▶ **Written exercise**
Copy out all the records below, requests included, and shift every coordinate in the answers by adding 134 to it. Leave out the pictures.

▶ **Data for this task**
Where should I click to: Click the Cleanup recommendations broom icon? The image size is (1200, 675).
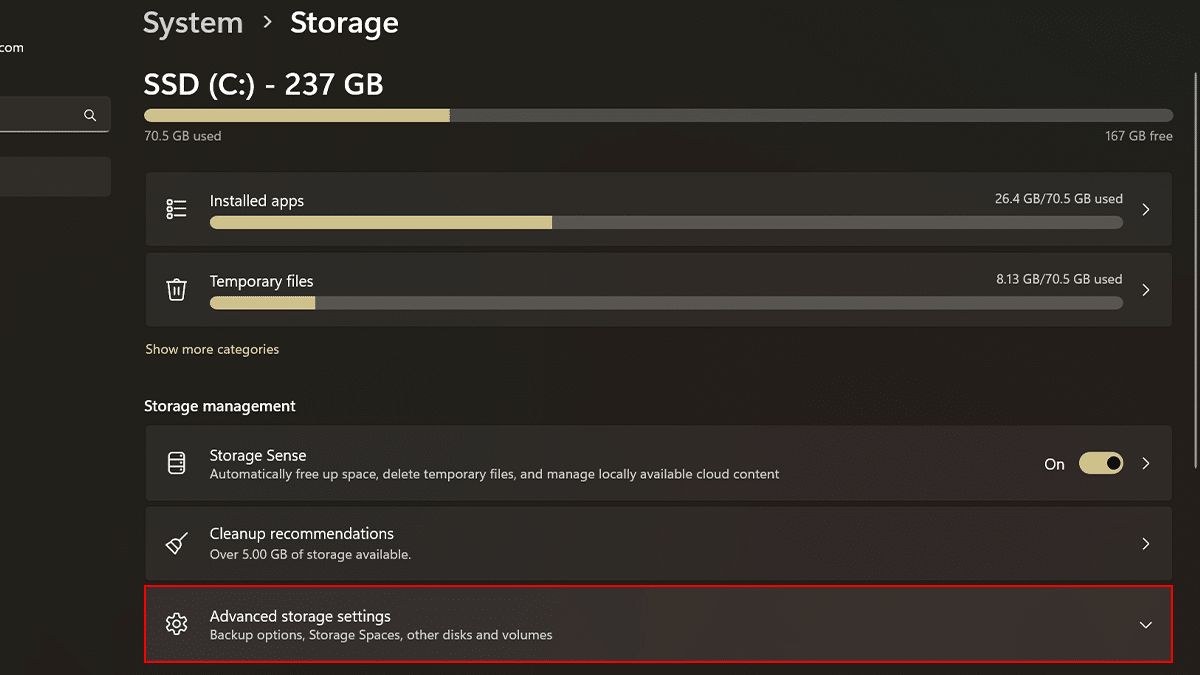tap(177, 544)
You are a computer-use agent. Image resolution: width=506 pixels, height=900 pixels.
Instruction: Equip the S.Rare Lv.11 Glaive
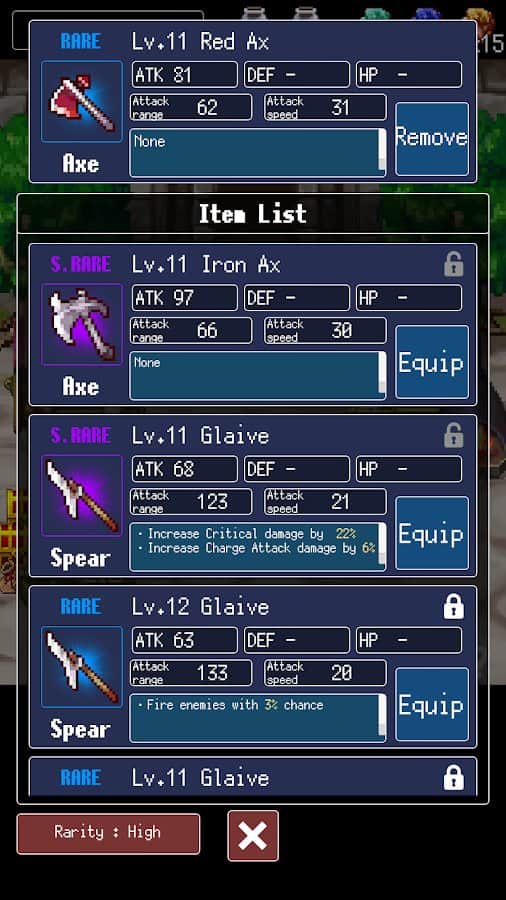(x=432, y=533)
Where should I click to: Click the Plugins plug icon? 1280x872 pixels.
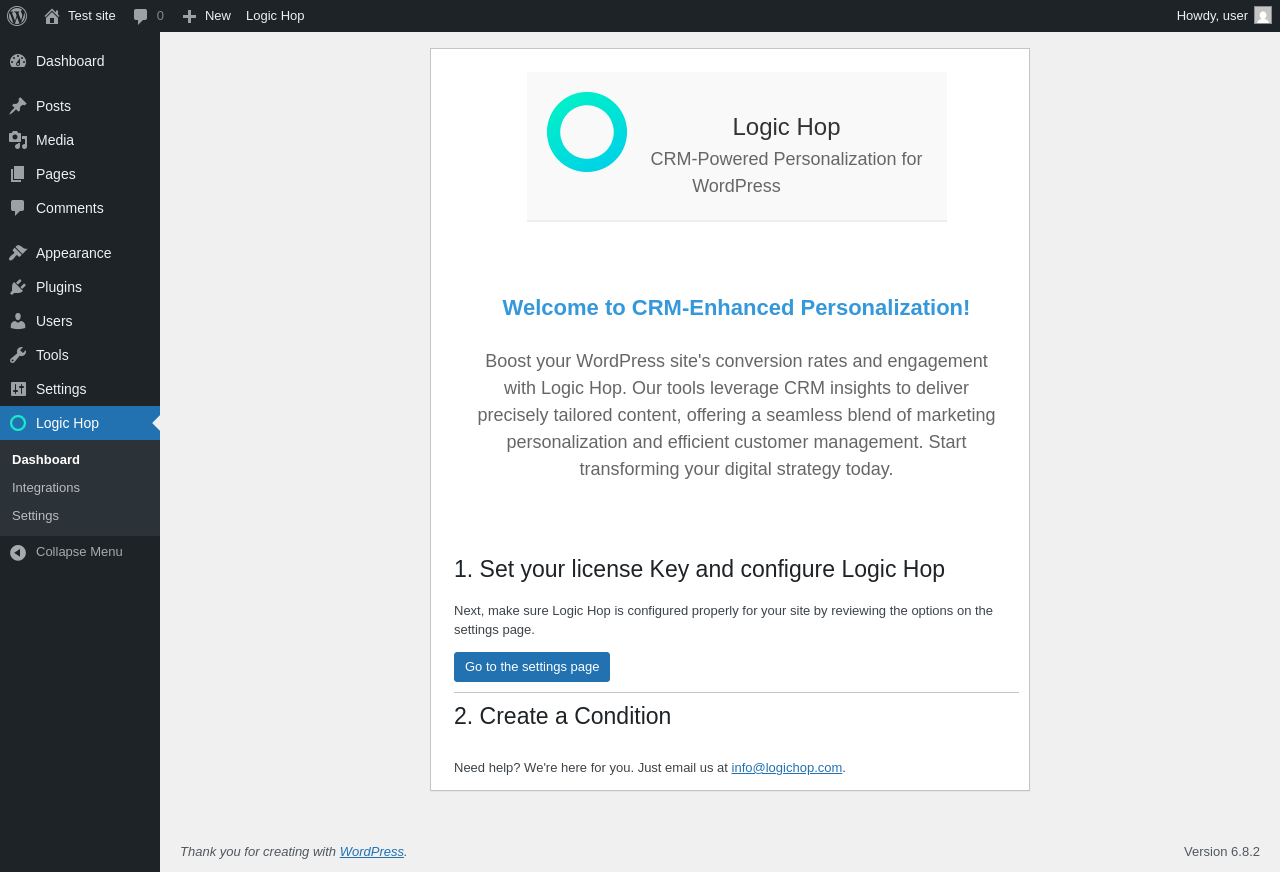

▶ **Right answer**
Where should I click to: Click the Cleanup recommendations broom icon? The image size is (1200, 675).
tap(311, 678)
You are a computer-use agent. Image resolution: width=506 pixels, height=900 pixels.
Instruction: Equip the S.Rare Lv.11 Glaive
(x=566, y=667)
Where should I click to: Click the Plugins plug icon? 1280x872 pixels.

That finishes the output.